Intenté zafarme de su presa en vano y al forcejear atisbé por un instante el rostro del agente que me había hablado. Le reconocí al instante. Era el hombre de la gabardina y el diario en el bar de la plaza de Sarriá días antes. el mismo hombre que nos había seguido en el autobús riendo los chistes de Fermín.

– Mira, a mí lo que más me jode en el mundo es la gente que hurga en la mierda y en el pasado -clamaba Fumero, rodeando a Fermín-. Las cosas pasadas hay que dejarlas estar, ¿me entiendes? Y eso va por ti y por el lelo de tu amigo. Tú mira bien y aprende, chaval, que luego vas tú.
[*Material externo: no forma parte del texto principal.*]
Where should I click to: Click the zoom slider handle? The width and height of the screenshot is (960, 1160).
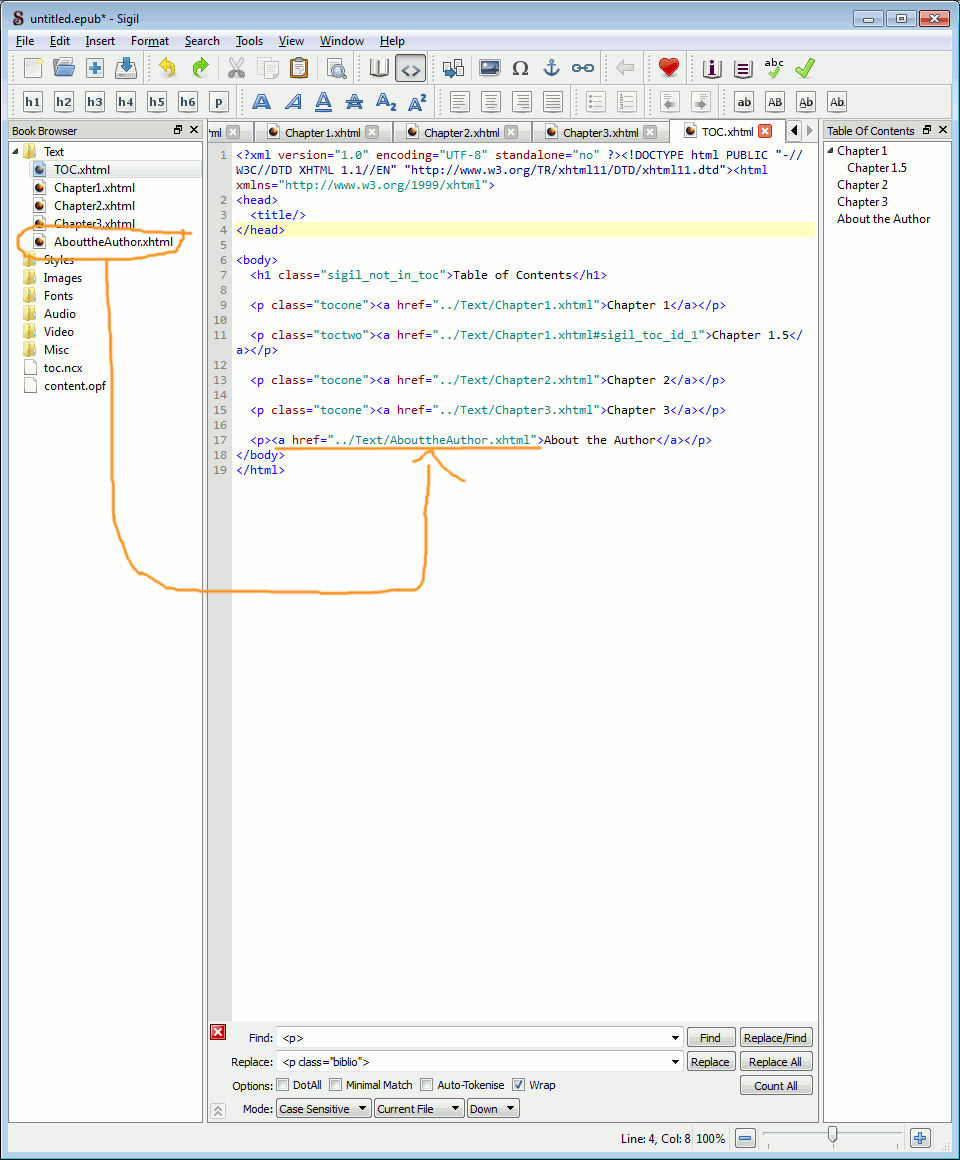[x=832, y=1135]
Contemplé cómo el inspector Fumero destrozaba a Fermín a puntapiés bajo la luz sesgada de una farola. Durante todo el episodio fui incapaz de abrir la boca. Recuerdo el impacto sordo, terrible, de los golpes cayendo sin piedad sobre mi amigo. Todavía me duelen. Me limité a refugiarme en aquella conveniente presa de los policías, temblando y derramando lágrimas de cobardía en silencio.
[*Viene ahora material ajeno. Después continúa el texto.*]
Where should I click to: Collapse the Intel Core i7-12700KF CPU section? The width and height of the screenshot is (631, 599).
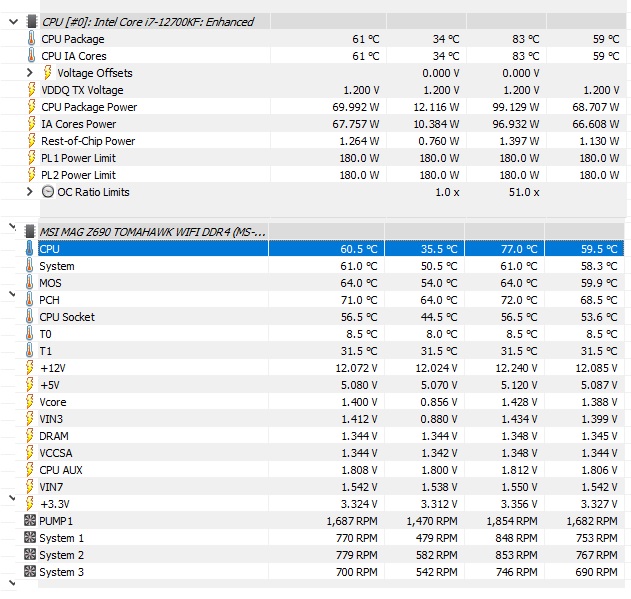pos(12,22)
Cuando Fumero se aburrió de sacudir un peso muerto, se abrió la gabardina, se bajó la cremallera y procedió a orinarse encima de Fermín. Mi amigo no se movía, dibujando apenas un fardo de ropa vieja en un charco. Mientras Fumero descargaba su chorro generoso y vaporoso sobre Fermín, seguí siendo incapaz de abrir la boca. Cuando hubo terminado, el inspector se abrochó la bragueta y se me acercó con el rostro sudoroso, jadeando. Uno de los agentes le tendió un pañuelo con el que se secó la cara y el cuello. Fumero se me aproximó hasta detener su rostro a apenas unos centímetros del mío y me clavó la mirada.

– Tú no valías esa paliza, chaval. Ése es el problema de tu amigo: siempre apuesta por el bando equivocado. La próxima vez le voy a joder a fondo, como nunca, y estoy seguro de que la culpa va a ser tuya.

Creí que me iba a abofetear entonces, que había llegado mi turno. Por algún motivo celebré que así fuese. Quise creer que los golpes me curarían la vergüenza de haber sido incapaz de mover un dedo por ayudar a Fermín cuando lo único que él estaba haciendo, como siempre, era tratar de protegerme.

Pero no cayó golpe alguno. Tan sólo el latigazo de aquellos ojos llenos de desprecio. Fumero se limitó a palmearme la mejilla.

– Tranquilo, niño. Yo no me ensucio la mano con cobardes.

Los dos policías le rieron la gracia, más relajados al comprobar que el espectáculo se había terminado. Sus deseos de abandonar la escena eran palpables. Se alejaron riendo en la sombra. Para cuando acudí en su ayuda, Fermín luchaba en vano por incorporarse y encontrar los dientes que había perdido en el agua sucia del charco. Le sangraban la boca, la nariz, los oídos y los párpados. Al verme sano y salvo, hizo un amago de sonrisa y creí que se me iba a morir allí mismo. Me arrodillé junto a él y le sostuve en mis brazos. El primer pensamiento que me cruzó la cabeza fue que pesaba menos que Bea.